SAVANNAH, Ga. -- Attorneys for Savannah celebrity chef Paula Deen have urged a judge to dismiss a suit by a former employee of the family run enterprises as being filed for “improper and unethical purposes.”
The answer includes a letter purportedly written by plaintiff Lisa T. Jackson to Deen shortly before she left employment. The letter praises Deen, her businesses and brother Earl W. “Bubba” Hiers.
“The complaint makes patently clear that (Jackson) is not entitled to relief under the facts set forth in the lawsuit,” the response filed Monday in Chatham County Superior Court states.
“These allegations are cast for the sole purpose of creating scandal and providing leverage to (Jackson) (and) should be stricken as immaterial, impertinent and improperly cast for improper and unethical purposes,” Deen’s lawyers, led by I. Gregory Hodges and William Franklin, said.
Jackson, former general manager for Uncle Bubba’s Seafood and Oyster House Inc., filed suit March 5 against Deen and her family run operation, which includes Lady & Sons Restaurant; “Bubba” Hiers, and his restaurant, for sexual harassment and a persistent pattern of racial discrimination in the workplace during her five-year employment there.
Her suit largely focused on Hiers and his operation of the Whitemarsh Island restaurant Uncle Bubba’s.
Deen’s lawyers contend the suit was an attempt to force a $1.25 million settlement of the claims under threat to Deen’s business reputation.
Hiers’ attorney has not filed an answer to the allegations.
Attached to the response filed before Judge Louisa Abbot is a letter purportedly written by Jackson to Deen on May 27, 2010 — about three months before she left employment with the defendants’ companies — praising her, Paula Deen Enterprises and Uncle Bubba’s.
It also sets out a plan to expand the business and “jumpstart the enterprise.”
“As you well know, people appreciate and respect you as a person and the personal struggles and stories that you have to tell,” Jackson’s letter said.
She also said that when she went to work as Uncle Bubba’s she “felt hopeless.”
“When I started working for Bubba, he gave me the opportunity that allowed me, over time, a freedom I have never experienced. … Since then I have become the independent woman I have always wanted to be. I have been given opportunities that I never thought possible, all because of you and Bubba.”
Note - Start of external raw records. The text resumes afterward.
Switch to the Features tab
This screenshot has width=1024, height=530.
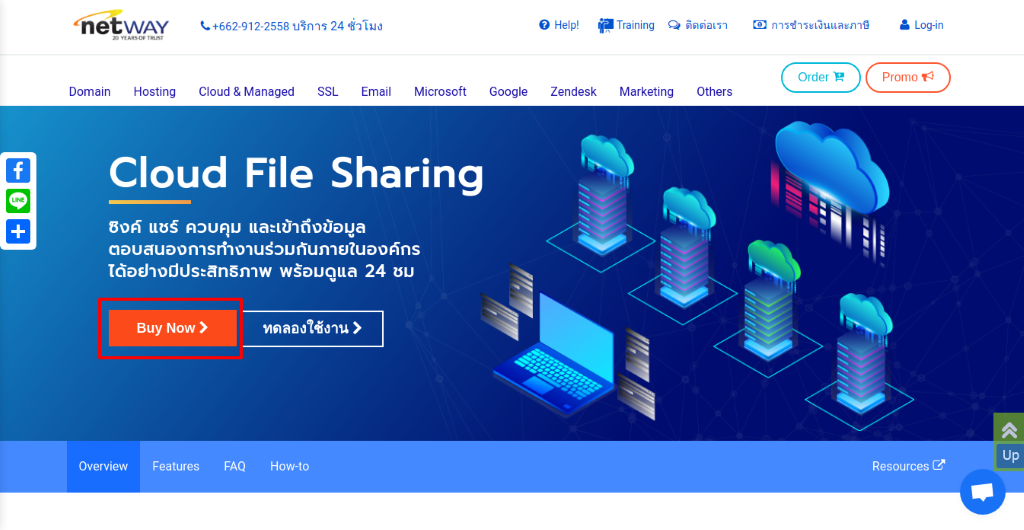click(x=176, y=466)
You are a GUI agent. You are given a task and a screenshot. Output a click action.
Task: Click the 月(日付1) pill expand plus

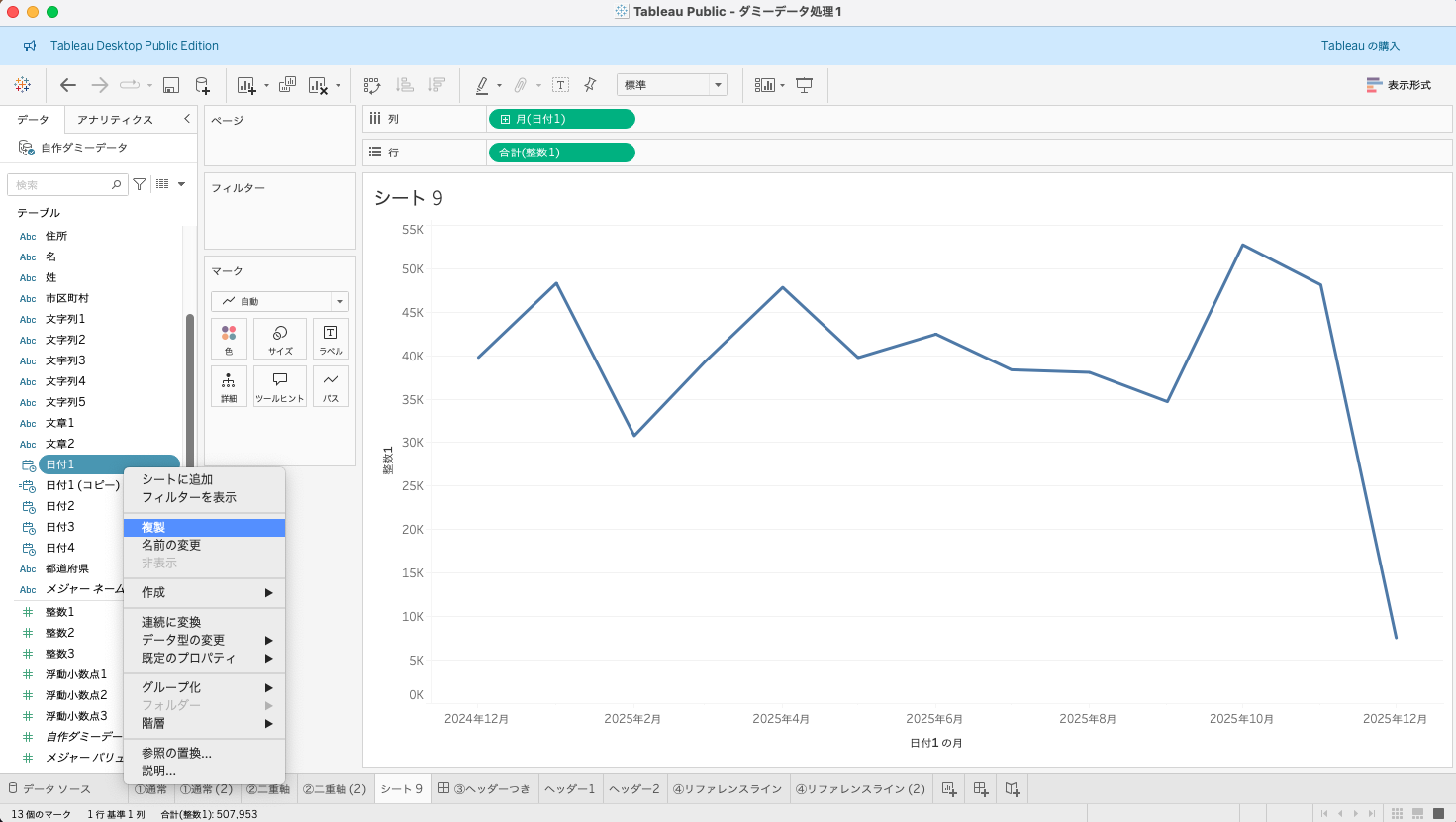coord(505,120)
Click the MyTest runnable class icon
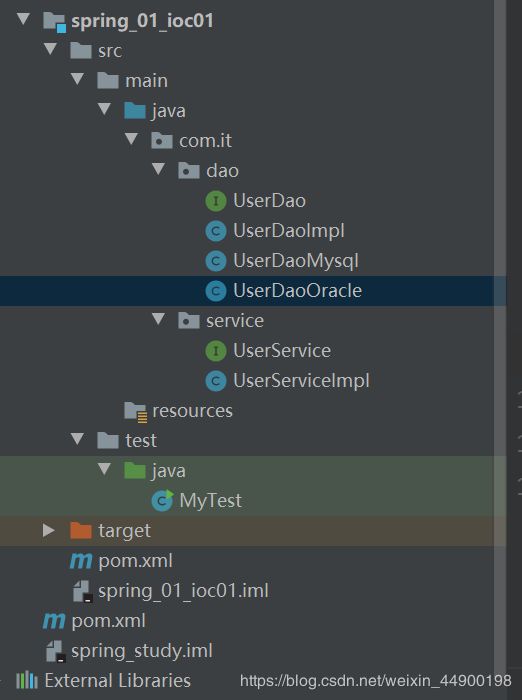Image resolution: width=522 pixels, height=700 pixels. click(162, 500)
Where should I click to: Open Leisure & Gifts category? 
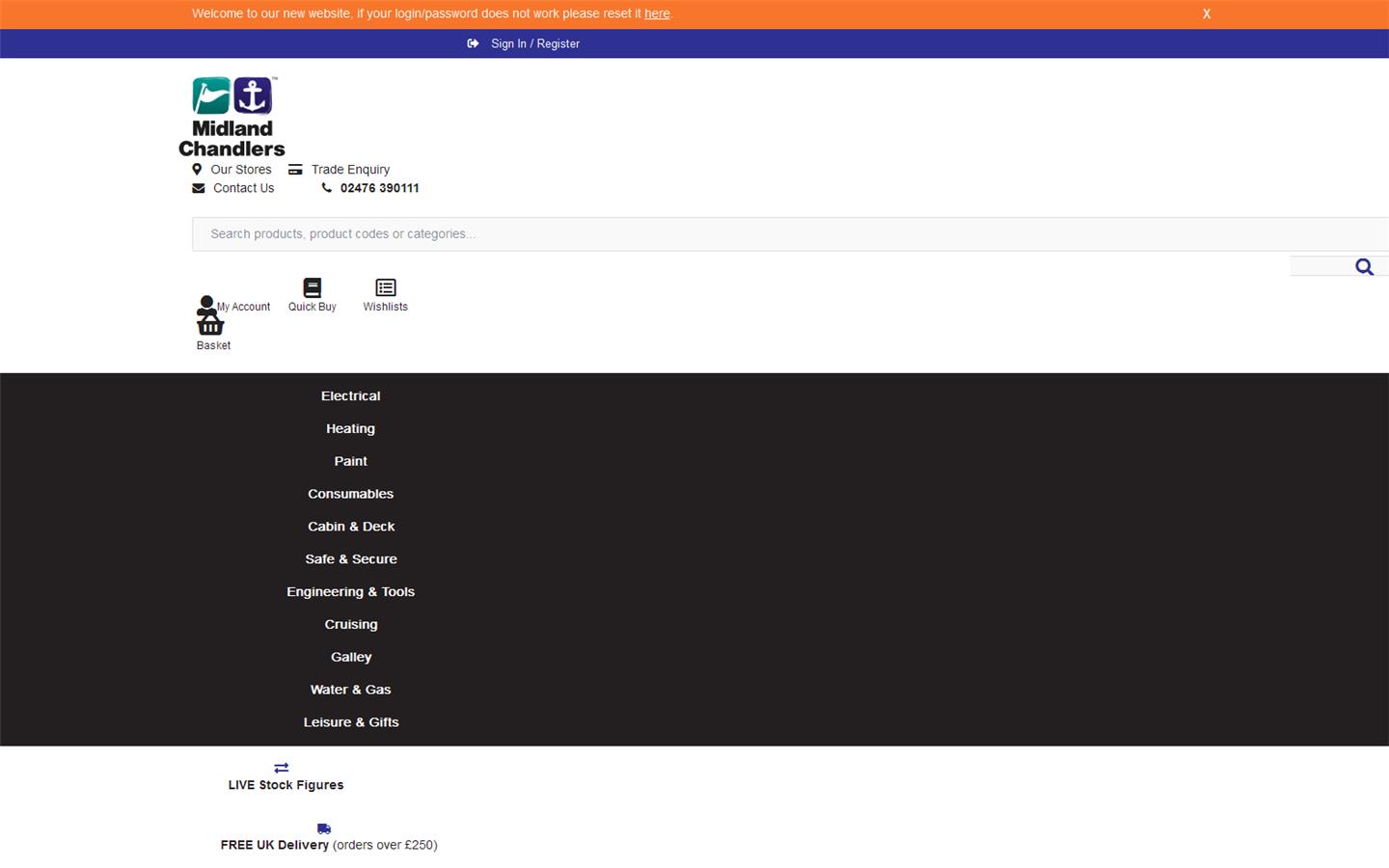click(350, 722)
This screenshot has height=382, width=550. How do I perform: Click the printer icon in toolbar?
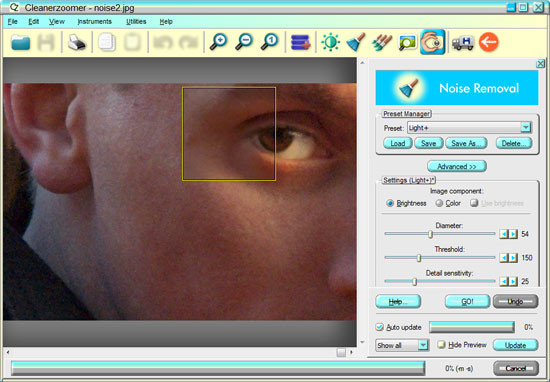[76, 42]
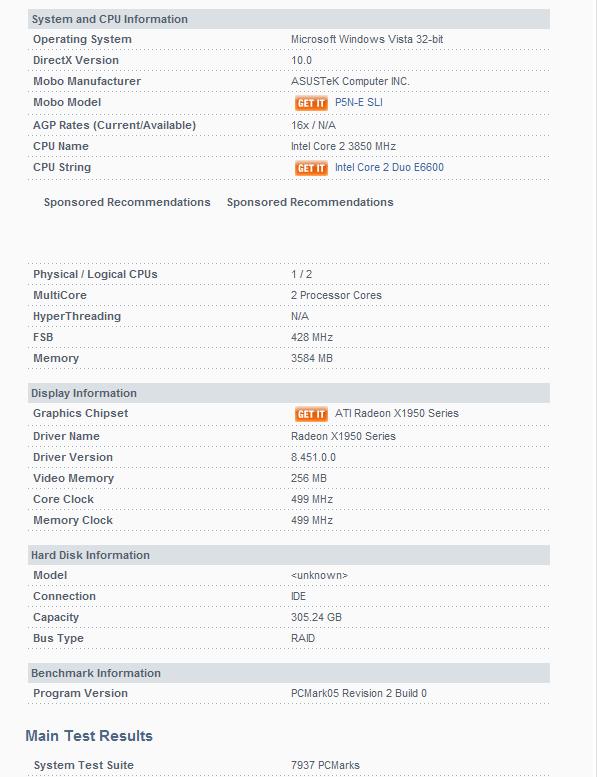Click GET IT badge beside P5N-E SLI
Image resolution: width=597 pixels, height=777 pixels.
tap(311, 103)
Specifically, Deen’s response to the suit contends Jackson’s claims fall because:
• Discriminatory wage practices are barred by statute of limitations of a year since Jackson’s last date of employment was Aug. 19, 2010, well over a year before her March 5 suit.
• Racial discrimination against black employees in the workplace since Jackson is white.
• Asserts only state law claims for which no cause of action exists under Georgia law.
• Does not allege standing to bring the claims since she does not allege any racial discrimination was directed to her.
• Allegations of racial discrimination should be stricken immediately since they are “spurious, and as importantly wholly irrelevant, immaterial, impertinent and improper” under Georgia law.
The response also includes a motion to strike from the suit “scandalous matter” they consider to be “immaterial (and) impertinent” in the complaint.